Brzezinski, Obama, l’islamisme et la Russie
- Détails
- Catégorie parente: Vu du monde
- Affichages : 3728
Le blog de Bruno Adrie, 26-31 octobre 2015
Brzezinski, Obama, l’islamisme et la Russie
Bruno Adrie
(1ère partie)
Le 25 août 2007, le candidat à la présidence des Etats-Unis Obama avait reçu le soutien du Docteur Zbigniew Brzezinski, contre la candidature d’Hillary Clinton au prétexte (officiel) que le fait d’avoir été première dame ne préparait pas à devenir présidente. Après deux mandats républicains qu’il avait fortement critiqués, ce docteur proche de David Rockefeller avait affirmé que l’Amérique avait besoin d’un nouveau visage et d’une nouvelle définition de son rôle dans le monde. L’Amérique d’Obama qu’on voyait poindre allait-elle donc respirer, rejeter les choix aberrants de l’orgueilleux et incompétent Donald Rumsfeld, qualifié de « désastre américain » par son biographe Andrew Cockburn, retirer ses troupes d’Afghanistan et d’Irak et remplacer ses invasions par un dialogue multilatéral avec les Rogue States, les Etats Voyous, qui refusent obstinément d’ouvrir leurs frontières aux forces de l’OTAN et leurs porte-monnaie au coup de vent démultiplicateurs des banques et des fonds d’investissement de Wall Street? Quelque chose dans le genre, semblait promettre cet apôtre du Manifest Destiny, en affirmant vouloir rencontrer les leaders iranien et vénézuélien devant l’ex-première dame qui, sans doute vexée par le traitement infériorisant que lui avait réservé le célèbre géopoliticien en la ravalant précisément au rang subalterne d’ex-première dame, l’avait qualifié de « naïf ». On pouvait croire, au moins, en passant et sans prendre parti, qu’il y avait un débat réel au sein du camp démocrate au sujet de la politique étrangère à adopter. Et on pouvait être certain que le climat n’était pas au beau fixe entre la démocrate hawkish et le vieil habitué des tours et détours de la diplomatie. Mais comment avait-elle pu le traiter de « naïf » ? Un homme comme lui…

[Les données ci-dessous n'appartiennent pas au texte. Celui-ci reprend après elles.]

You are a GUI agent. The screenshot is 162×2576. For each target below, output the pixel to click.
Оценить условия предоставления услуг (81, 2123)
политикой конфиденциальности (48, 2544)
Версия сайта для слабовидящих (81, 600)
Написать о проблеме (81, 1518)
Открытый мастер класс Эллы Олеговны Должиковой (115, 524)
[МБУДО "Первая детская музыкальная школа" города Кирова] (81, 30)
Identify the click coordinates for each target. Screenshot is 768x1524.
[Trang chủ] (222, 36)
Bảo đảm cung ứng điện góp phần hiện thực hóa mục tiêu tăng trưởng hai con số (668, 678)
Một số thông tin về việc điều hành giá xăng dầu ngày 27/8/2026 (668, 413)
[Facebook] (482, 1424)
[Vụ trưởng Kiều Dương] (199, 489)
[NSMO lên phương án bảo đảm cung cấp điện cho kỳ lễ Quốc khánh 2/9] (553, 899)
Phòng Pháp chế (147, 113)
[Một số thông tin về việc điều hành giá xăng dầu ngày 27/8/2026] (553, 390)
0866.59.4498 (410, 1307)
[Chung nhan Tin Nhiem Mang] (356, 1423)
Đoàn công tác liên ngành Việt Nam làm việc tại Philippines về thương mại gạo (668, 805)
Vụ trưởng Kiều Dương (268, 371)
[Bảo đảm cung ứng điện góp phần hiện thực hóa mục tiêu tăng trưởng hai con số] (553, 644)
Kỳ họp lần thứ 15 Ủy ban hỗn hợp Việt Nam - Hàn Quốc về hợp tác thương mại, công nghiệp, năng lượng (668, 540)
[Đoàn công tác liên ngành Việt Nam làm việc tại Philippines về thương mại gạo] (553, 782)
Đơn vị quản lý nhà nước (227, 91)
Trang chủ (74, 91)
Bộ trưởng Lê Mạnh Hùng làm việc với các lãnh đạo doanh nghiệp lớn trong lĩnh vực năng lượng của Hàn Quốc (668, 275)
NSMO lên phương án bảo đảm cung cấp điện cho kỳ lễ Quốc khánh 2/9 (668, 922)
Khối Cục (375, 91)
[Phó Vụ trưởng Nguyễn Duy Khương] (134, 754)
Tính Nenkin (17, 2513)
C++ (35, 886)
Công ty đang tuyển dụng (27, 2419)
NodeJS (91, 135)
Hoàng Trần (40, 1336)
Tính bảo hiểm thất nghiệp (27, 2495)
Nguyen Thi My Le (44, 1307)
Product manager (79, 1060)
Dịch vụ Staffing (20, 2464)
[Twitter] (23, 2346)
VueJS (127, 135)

Il s’avère que Zbigniew Brzezinski avait eu du flair en soutenant Obama. Ou bien savait-il, grâce ses amis du Center for a New American Security, que le jeune sénateur de l’Illinois deviendrait probablement président ? Nous n’aurons pas la réponse à cette question mais, ce qui est certain, c’est qu’avant même son élection, Obama s’est empressé de remercier le Doctor Brzezinski et a déclaré, pendant le discours sur l’Irak du 9 septembre 2007, qu’il ne pourrait jamais dire tout le bien qu’il pensait de sa contribution au pays. Pour compenser ce manque d’exhaustivité avoué en préambule, il s’est contenté de jeter à un public ému quelques éléments d’une carrière et d’un profil exemplaires : le Doctor avait aidé à l’élaboration des accords de Camp David qui avaient permis d’installer une paix durable entre Israël et certains de ses voisins, le Doctor avait pendant des décennies formé les spécialistes de la politique étrangère dans les deux partis, le Doctor était « un de nos plus universitaires les plus exceptionnels », il était « un de nos penseurs les plus exceptionnels », sans compter qu’il avait été « un ami exceptionnel », un homme dont il avait personnellement beaucoup appris et qui l’avait soutenu pendant sa campagne présidentielle. Sans doute pressé par le temps, le président Obama n’a pas pensé, alors, à mentionner un élément clef du tempérament de Brzezinski : sa franchise et son goût pour la vérité. Car il est vrai que le Doctor Brzezinski est un homme franc et vrai et sa franchise est une conséquence directe de la force du credo qui l’anime, un credo autrefois affirmé en ces termes par le néoconservateur Project for a New American Century : la domination du monde par l’Amérique est bonne pour l’Amérique et bonne pour le monde.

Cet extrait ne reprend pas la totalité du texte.